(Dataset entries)

▬▬▬

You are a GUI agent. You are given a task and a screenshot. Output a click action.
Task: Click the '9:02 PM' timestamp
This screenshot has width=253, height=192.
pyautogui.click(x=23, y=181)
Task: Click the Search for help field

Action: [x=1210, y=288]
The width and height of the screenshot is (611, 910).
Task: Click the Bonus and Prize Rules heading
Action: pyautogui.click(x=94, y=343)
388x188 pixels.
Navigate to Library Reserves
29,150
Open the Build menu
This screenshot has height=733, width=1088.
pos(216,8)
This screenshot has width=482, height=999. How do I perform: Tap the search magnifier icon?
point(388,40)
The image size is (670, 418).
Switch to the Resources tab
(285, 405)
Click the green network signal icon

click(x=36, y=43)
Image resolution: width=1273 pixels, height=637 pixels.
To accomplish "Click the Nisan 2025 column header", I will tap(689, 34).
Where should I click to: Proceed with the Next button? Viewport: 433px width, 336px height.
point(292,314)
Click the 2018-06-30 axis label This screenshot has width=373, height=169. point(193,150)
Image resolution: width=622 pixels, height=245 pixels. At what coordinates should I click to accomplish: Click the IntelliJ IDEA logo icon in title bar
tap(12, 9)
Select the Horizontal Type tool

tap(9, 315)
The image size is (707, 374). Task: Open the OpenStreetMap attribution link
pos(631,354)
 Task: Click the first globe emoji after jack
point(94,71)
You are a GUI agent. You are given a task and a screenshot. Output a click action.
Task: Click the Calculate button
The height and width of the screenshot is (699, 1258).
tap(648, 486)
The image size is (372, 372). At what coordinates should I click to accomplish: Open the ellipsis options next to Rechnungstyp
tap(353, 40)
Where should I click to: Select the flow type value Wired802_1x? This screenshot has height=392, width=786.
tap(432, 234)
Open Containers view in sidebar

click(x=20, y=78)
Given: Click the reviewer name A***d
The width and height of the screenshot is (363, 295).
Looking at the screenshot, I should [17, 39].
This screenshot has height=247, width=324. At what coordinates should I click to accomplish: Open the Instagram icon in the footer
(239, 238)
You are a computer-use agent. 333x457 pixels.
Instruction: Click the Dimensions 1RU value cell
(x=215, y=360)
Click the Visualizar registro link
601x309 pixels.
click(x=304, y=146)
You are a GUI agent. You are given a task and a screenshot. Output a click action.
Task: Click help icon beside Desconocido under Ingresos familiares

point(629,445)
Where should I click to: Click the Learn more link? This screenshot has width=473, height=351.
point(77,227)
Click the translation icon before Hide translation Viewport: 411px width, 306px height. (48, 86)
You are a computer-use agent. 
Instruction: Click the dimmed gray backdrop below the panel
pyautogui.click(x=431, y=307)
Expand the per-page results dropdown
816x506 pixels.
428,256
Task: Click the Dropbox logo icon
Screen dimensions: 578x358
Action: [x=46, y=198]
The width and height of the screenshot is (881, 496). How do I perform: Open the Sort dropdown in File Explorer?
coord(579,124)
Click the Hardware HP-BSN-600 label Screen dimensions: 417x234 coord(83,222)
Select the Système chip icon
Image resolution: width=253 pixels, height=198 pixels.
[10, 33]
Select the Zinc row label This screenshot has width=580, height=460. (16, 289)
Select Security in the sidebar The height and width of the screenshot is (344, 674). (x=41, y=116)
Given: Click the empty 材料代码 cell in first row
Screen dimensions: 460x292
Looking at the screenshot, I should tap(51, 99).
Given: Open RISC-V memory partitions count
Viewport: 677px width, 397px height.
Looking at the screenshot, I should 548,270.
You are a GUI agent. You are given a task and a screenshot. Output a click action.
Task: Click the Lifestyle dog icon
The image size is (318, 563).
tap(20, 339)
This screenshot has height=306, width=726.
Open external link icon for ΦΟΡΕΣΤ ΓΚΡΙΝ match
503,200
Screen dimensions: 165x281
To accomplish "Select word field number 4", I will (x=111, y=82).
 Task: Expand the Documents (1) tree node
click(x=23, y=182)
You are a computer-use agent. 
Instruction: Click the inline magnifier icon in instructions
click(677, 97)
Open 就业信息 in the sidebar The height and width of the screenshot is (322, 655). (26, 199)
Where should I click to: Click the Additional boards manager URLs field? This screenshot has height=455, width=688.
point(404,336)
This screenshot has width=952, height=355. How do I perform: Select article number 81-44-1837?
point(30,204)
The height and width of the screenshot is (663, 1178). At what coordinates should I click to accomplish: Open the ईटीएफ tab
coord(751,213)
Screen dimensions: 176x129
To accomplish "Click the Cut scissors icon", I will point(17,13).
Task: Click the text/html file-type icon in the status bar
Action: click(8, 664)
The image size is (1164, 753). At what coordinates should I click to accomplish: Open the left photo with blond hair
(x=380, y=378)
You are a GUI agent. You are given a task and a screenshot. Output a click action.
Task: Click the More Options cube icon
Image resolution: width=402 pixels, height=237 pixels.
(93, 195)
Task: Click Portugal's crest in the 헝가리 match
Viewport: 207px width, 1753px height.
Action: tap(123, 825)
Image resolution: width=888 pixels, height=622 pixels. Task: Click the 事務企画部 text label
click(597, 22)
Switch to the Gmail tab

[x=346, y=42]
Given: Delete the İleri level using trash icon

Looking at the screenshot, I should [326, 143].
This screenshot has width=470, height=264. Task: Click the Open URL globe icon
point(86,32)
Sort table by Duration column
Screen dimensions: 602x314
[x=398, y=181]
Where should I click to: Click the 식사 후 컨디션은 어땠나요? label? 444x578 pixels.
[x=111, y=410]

▬▬▬

* _TASK TO CARRY OUT_: The entries listed above are to be output exactly. Leave none out.

* _EXERCISE RESULT_:
You are a GUI agent. You are given a task and a screenshot. Output a click action.
Task: Click the '9:02 PM' timestamp
This screenshot has width=253, height=192.
pyautogui.click(x=23, y=181)
Task: Click the Search for help field

Action: [x=1210, y=288]
The width and height of the screenshot is (611, 910).
Task: Click the Bonus and Prize Rules heading
Action: pyautogui.click(x=94, y=343)
388x188 pixels.
Navigate to Library Reserves
29,150
Open the Build menu
This screenshot has height=733, width=1088.
pos(216,8)
This screenshot has width=482, height=999. How do I perform: Tap the search magnifier icon?
point(388,40)
The image size is (670, 418).
Switch to the Resources tab
(285, 405)
Click the green network signal icon

click(x=36, y=43)
Image resolution: width=1273 pixels, height=637 pixels.
To accomplish "Click the Nisan 2025 column header", I will tap(689, 34).
Where should I click to: Proceed with the Next button? Viewport: 433px width, 336px height.
point(292,314)
Click the 2018-06-30 axis label This screenshot has width=373, height=169. point(193,150)
Image resolution: width=622 pixels, height=245 pixels. At what coordinates should I click to accomplish: Click the IntelliJ IDEA logo icon in title bar
tap(12, 9)
Select the Horizontal Type tool

tap(9, 315)
The image size is (707, 374). Task: Open the OpenStreetMap attribution link
pos(631,354)
 Task: Click the first globe emoji after jack
point(94,71)
You are a GUI agent. You are given a task and a screenshot. Output a click action.
Task: Click the Calculate button
The height and width of the screenshot is (699, 1258).
tap(648, 486)
The image size is (372, 372). At what coordinates should I click to accomplish: Open the ellipsis options next to Rechnungstyp
tap(353, 40)
Where should I click to: Select the flow type value Wired802_1x? This screenshot has height=392, width=786.
tap(432, 234)
Open Containers view in sidebar

click(x=20, y=78)
Given: Click the reviewer name A***d
The width and height of the screenshot is (363, 295).
Looking at the screenshot, I should [17, 39].
This screenshot has height=247, width=324. At what coordinates should I click to accomplish: Open the Instagram icon in the footer
(239, 238)
You are a computer-use agent. 333x457 pixels.
Instruction: Click the Dimensions 1RU value cell
(x=215, y=360)
Click the Visualizar registro link
601x309 pixels.
click(x=304, y=146)
You are a GUI agent. You are given a task and a screenshot. Output a click action.
Task: Click help icon beside Desconocido under Ingresos familiares

point(629,445)
Where should I click to: Click the Learn more link? This screenshot has width=473, height=351.
point(77,227)
Click the translation icon before Hide translation Viewport: 411px width, 306px height. (48, 86)
You are a computer-use agent. 
Instruction: Click the dimmed gray backdrop below the panel
pyautogui.click(x=431, y=307)
Expand the per-page results dropdown
816x506 pixels.
428,256
Task: Click the Dropbox logo icon
Screen dimensions: 578x358
Action: [x=46, y=198]
The width and height of the screenshot is (881, 496). How do I perform: Open the Sort dropdown in File Explorer?
coord(579,124)
Click the Hardware HP-BSN-600 label Screen dimensions: 417x234 coord(83,222)
Select the Système chip icon
Image resolution: width=253 pixels, height=198 pixels.
[10, 33]
Select the Zinc row label This screenshot has width=580, height=460. (16, 289)
Select Security in the sidebar The height and width of the screenshot is (344, 674). (x=41, y=116)
Given: Click the empty 材料代码 cell in first row
Screen dimensions: 460x292
Looking at the screenshot, I should tap(51, 99).
Given: Open RISC-V memory partitions count
Viewport: 677px width, 397px height.
Looking at the screenshot, I should 548,270.
You are a GUI agent. You are given a task and a screenshot. Output a click action.
Task: Click the Lifestyle dog icon
The image size is (318, 563).
tap(20, 339)
This screenshot has height=306, width=726.
Open external link icon for ΦΟΡΕΣΤ ΓΚΡΙΝ match
503,200
Screen dimensions: 165x281
To accomplish "Select word field number 4", I will (x=111, y=82).
 Task: Expand the Documents (1) tree node
click(x=23, y=182)
You are a computer-use agent. 
Instruction: Click the inline magnifier icon in instructions
click(677, 97)
Open 就业信息 in the sidebar The height and width of the screenshot is (322, 655). (26, 199)
Where should I click to: Click the Additional boards manager URLs field? This screenshot has height=455, width=688.
point(404,336)
This screenshot has width=952, height=355. How do I perform: Select article number 81-44-1837?
point(30,204)
The height and width of the screenshot is (663, 1178). At what coordinates should I click to accomplish: Open the ईटीएफ tab
coord(751,213)
Screen dimensions: 176x129
To accomplish "Click the Cut scissors icon", I will point(17,13).
Task: Click the text/html file-type icon in the status bar
Action: click(8, 664)
The image size is (1164, 753). At what coordinates should I click to accomplish: Open the left photo with blond hair
(x=380, y=378)
You are a GUI agent. You are given a task and a screenshot. Output a click action.
Task: Click the More Options cube icon
Image resolution: width=402 pixels, height=237 pixels.
(93, 195)
Task: Click Portugal's crest in the 헝가리 match
Viewport: 207px width, 1753px height.
Action: tap(123, 825)
Image resolution: width=888 pixels, height=622 pixels. Task: Click the 事務企画部 text label
click(597, 22)
Switch to the Gmail tab

[x=346, y=42]
Given: Delete the İleri level using trash icon

Looking at the screenshot, I should [326, 143].
This screenshot has width=470, height=264. Task: Click the Open URL globe icon
point(86,32)
Sort table by Duration column
Screen dimensions: 602x314
[x=398, y=181]
Where should I click to: Click the 식사 후 컨디션은 어땠나요? label? 444x578 pixels.
[x=111, y=410]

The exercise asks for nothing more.